TASK ITEM:
The text of every record, exactly as given and with no pictures, should be your output.

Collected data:
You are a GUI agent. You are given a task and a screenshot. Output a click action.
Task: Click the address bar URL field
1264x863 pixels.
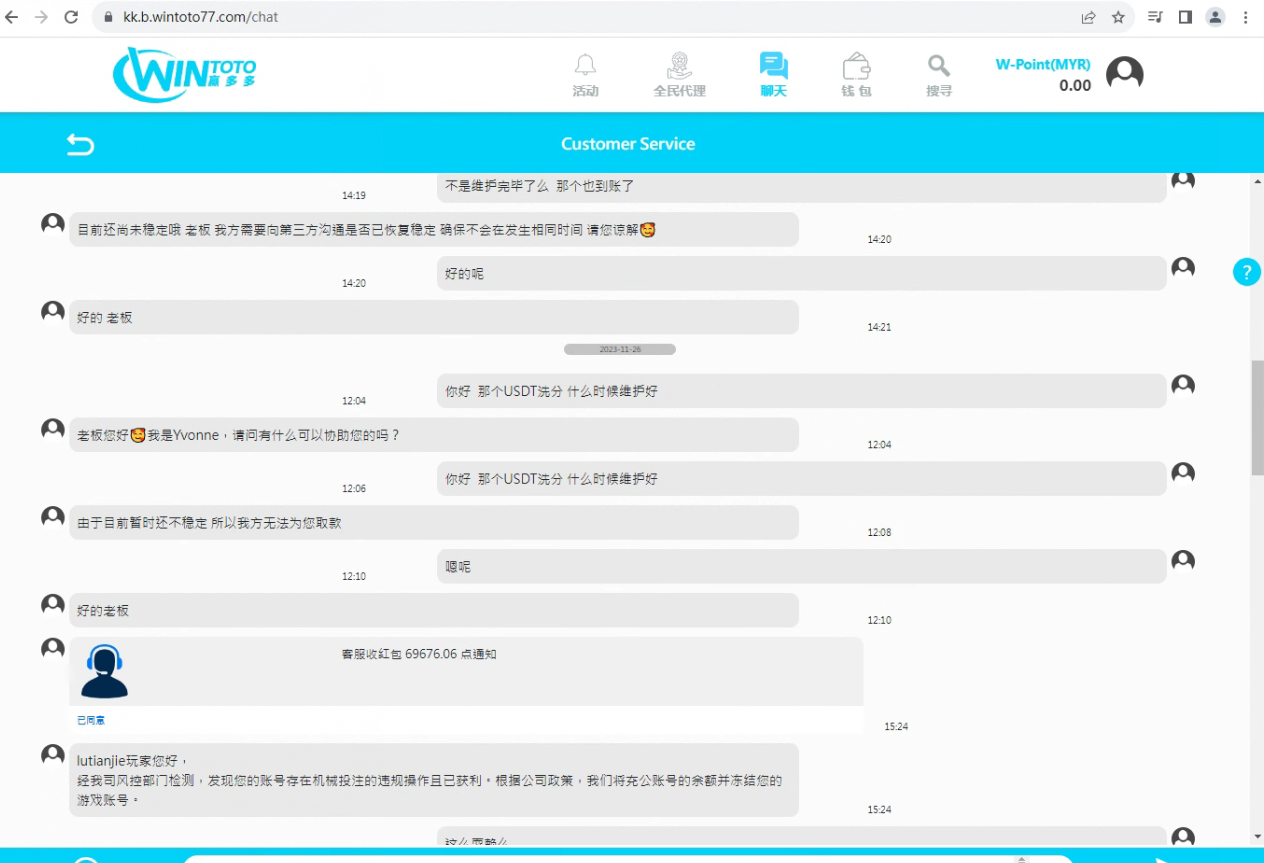(x=600, y=17)
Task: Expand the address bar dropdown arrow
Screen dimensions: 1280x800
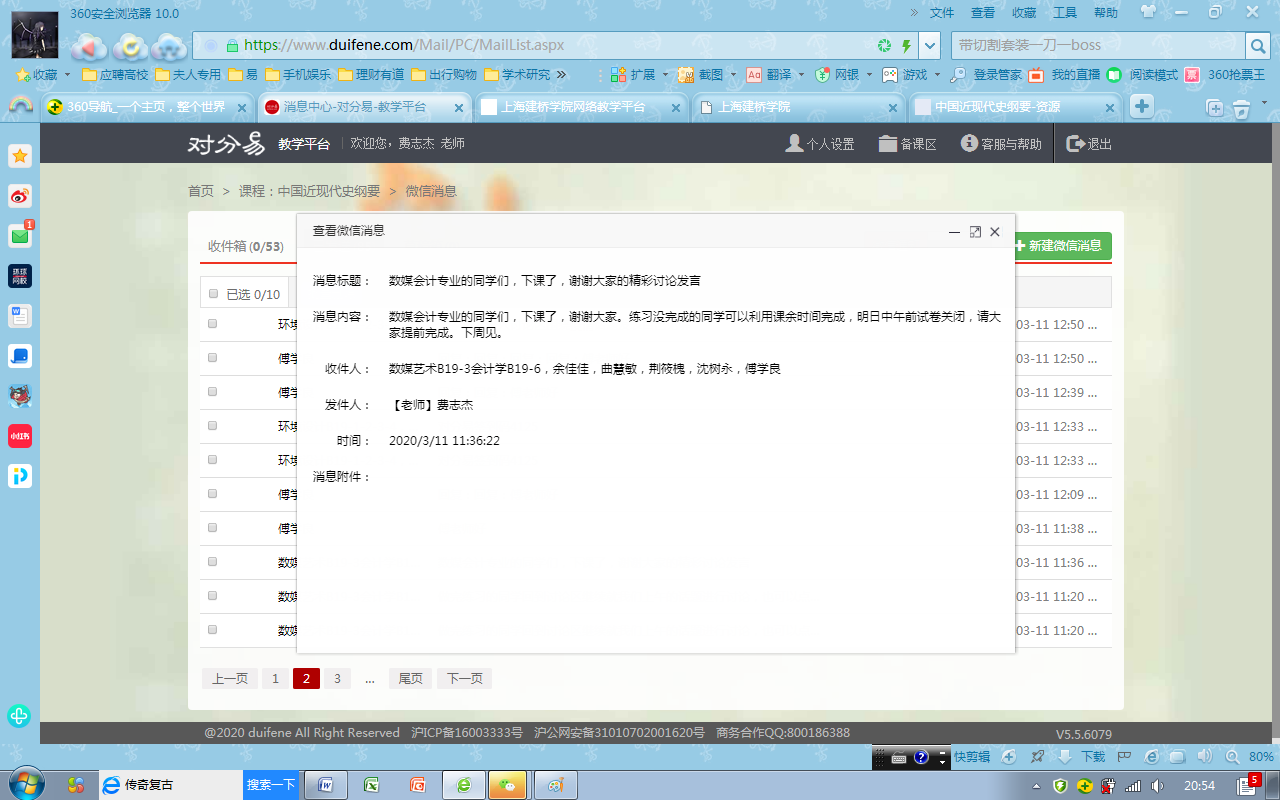Action: click(x=930, y=46)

EXERCISE SOLUTION:
You are a GUI agent. You are given a task and a screenshot. Output a click action.
Task: Click the address bar URL field
1264x863 pixels.
(x=600, y=17)
Task: Expand the address bar dropdown arrow
Screen dimensions: 1280x800
Action: click(x=930, y=46)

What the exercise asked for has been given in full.